→ Task to carry out
Copied exactly and without pictures, the lines from the beginning of the entries through the one that holds "MAIN (45, 24)" should form the entire reply.

[Stored items]

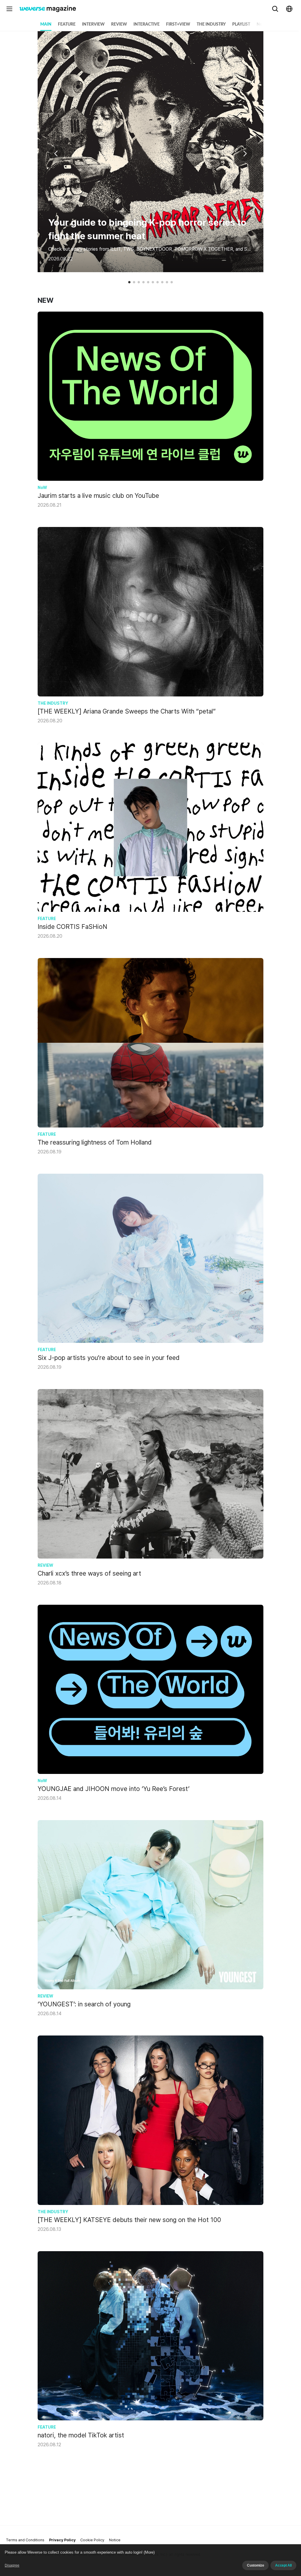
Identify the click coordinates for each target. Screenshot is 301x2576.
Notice (115, 2540)
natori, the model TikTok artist (81, 2435)
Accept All (283, 2565)
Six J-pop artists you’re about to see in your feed (109, 1357)
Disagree (12, 2565)
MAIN (45, 24)
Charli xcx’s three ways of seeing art (89, 1573)
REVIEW (119, 24)
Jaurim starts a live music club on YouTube (98, 495)
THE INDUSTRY (211, 24)
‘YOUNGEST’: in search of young (84, 2004)
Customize (255, 2565)
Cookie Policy (92, 2540)
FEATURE (67, 24)
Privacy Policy (62, 2540)
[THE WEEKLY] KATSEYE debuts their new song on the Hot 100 (129, 2219)
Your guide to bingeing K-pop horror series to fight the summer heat (147, 229)
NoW (261, 24)
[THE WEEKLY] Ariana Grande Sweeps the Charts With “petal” (127, 711)
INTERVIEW (93, 24)
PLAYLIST (241, 24)
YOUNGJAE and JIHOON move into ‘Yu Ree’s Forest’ (114, 1788)
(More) (149, 2552)
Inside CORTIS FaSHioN (72, 926)
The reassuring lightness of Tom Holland (95, 1142)
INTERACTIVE (146, 24)
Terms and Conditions (25, 2540)
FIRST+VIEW (178, 24)
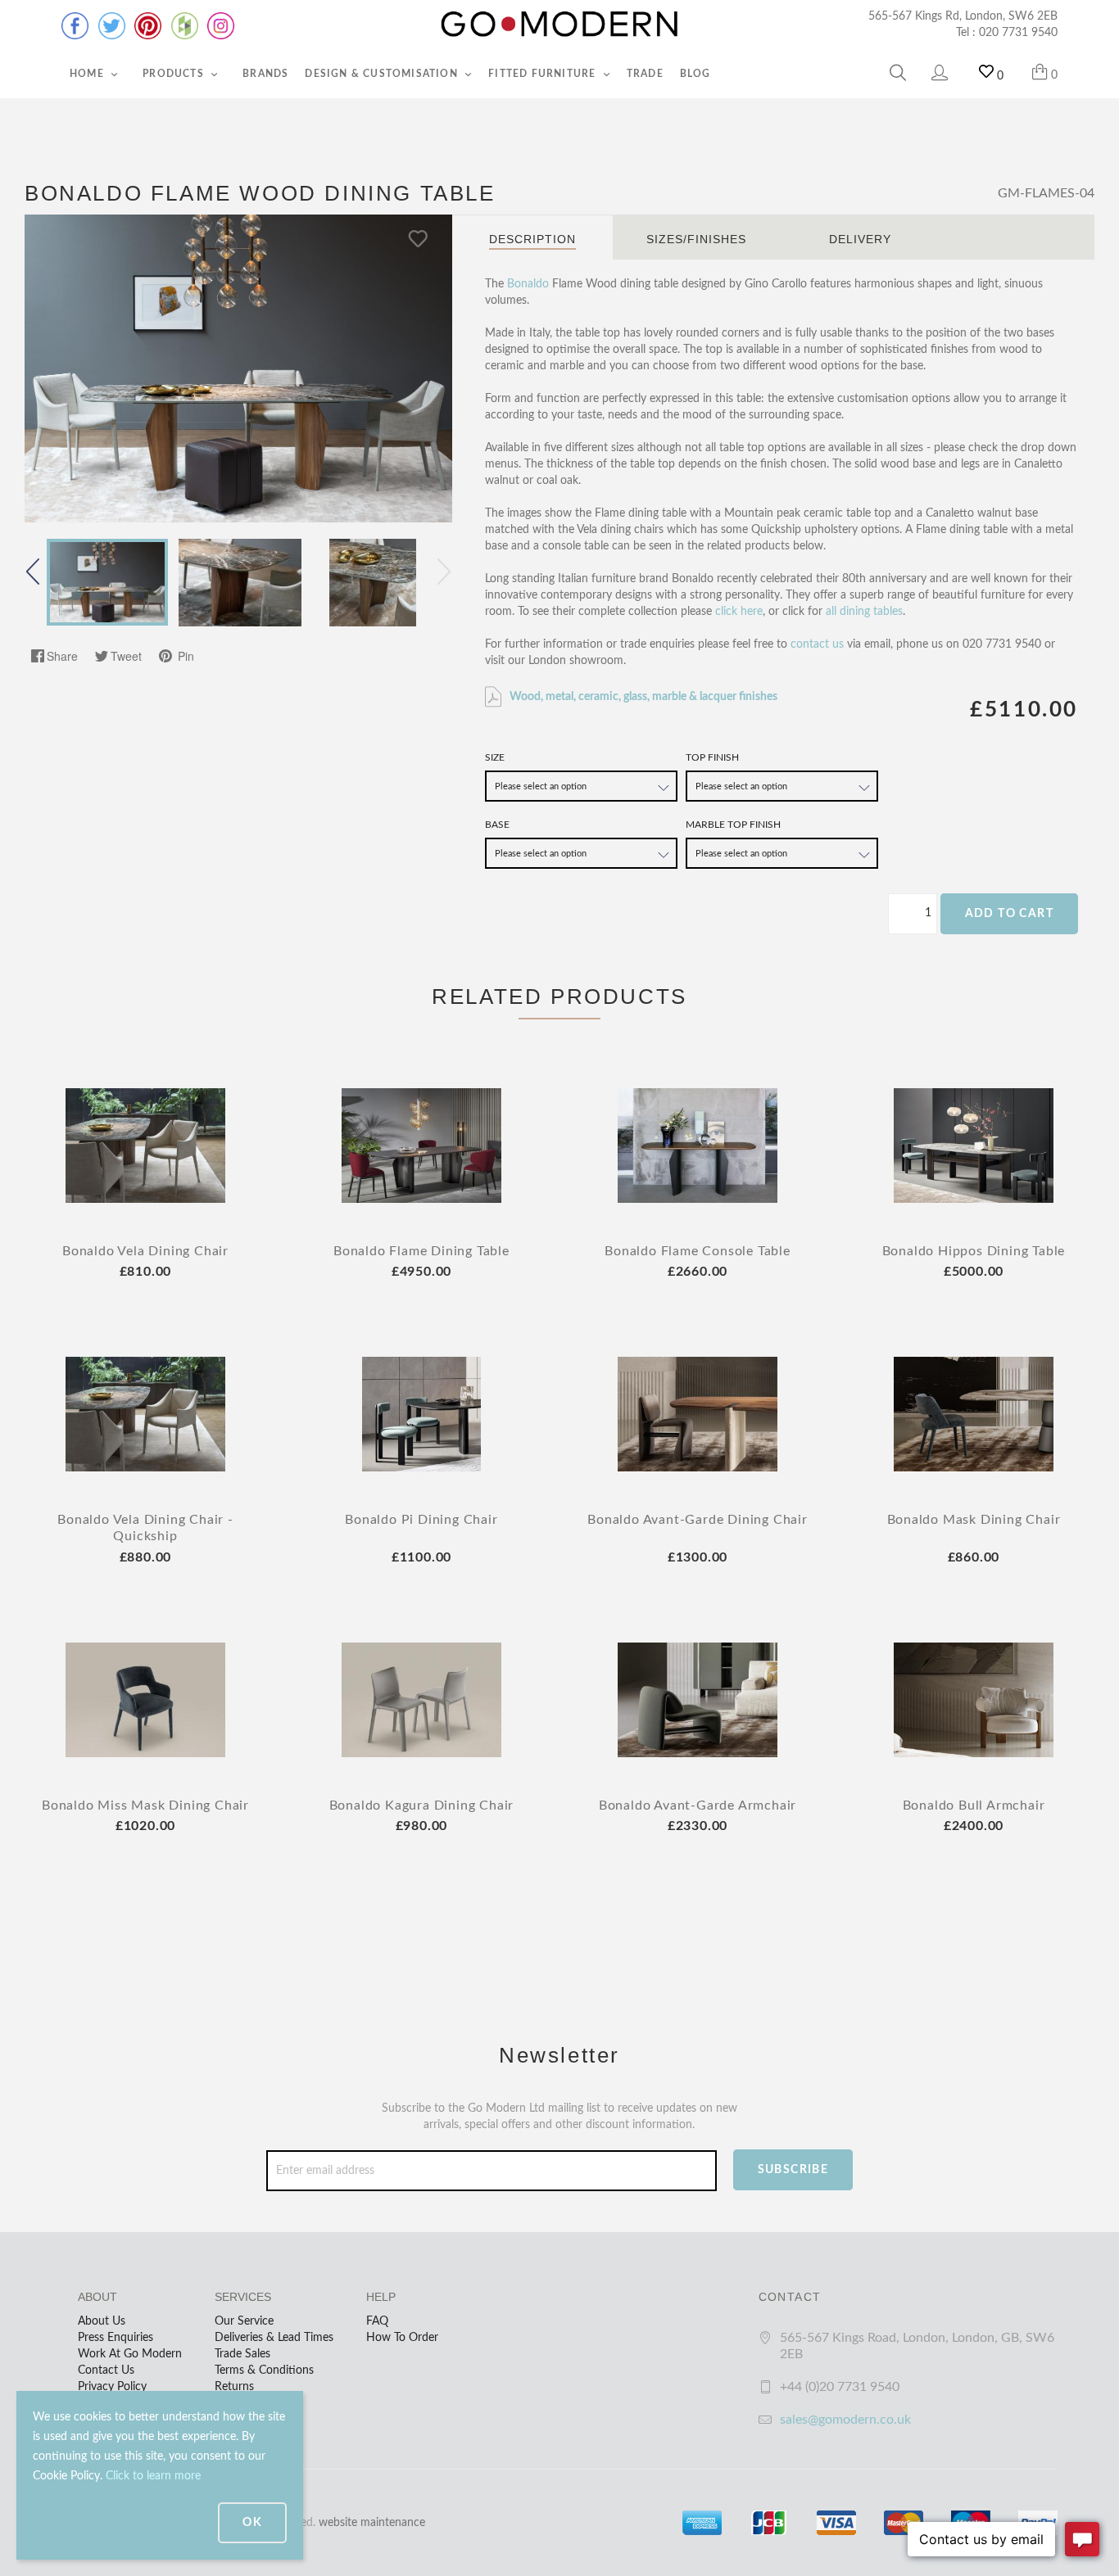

→ Reply to the task
Identify the click coordinates for each target. Screenshot is 301x2576.
Notice (115, 2540)
natori, the model TikTok artist (81, 2435)
Accept All (283, 2565)
Six J-pop artists you’re about to see in your feed (109, 1357)
Disagree (12, 2565)
MAIN (45, 24)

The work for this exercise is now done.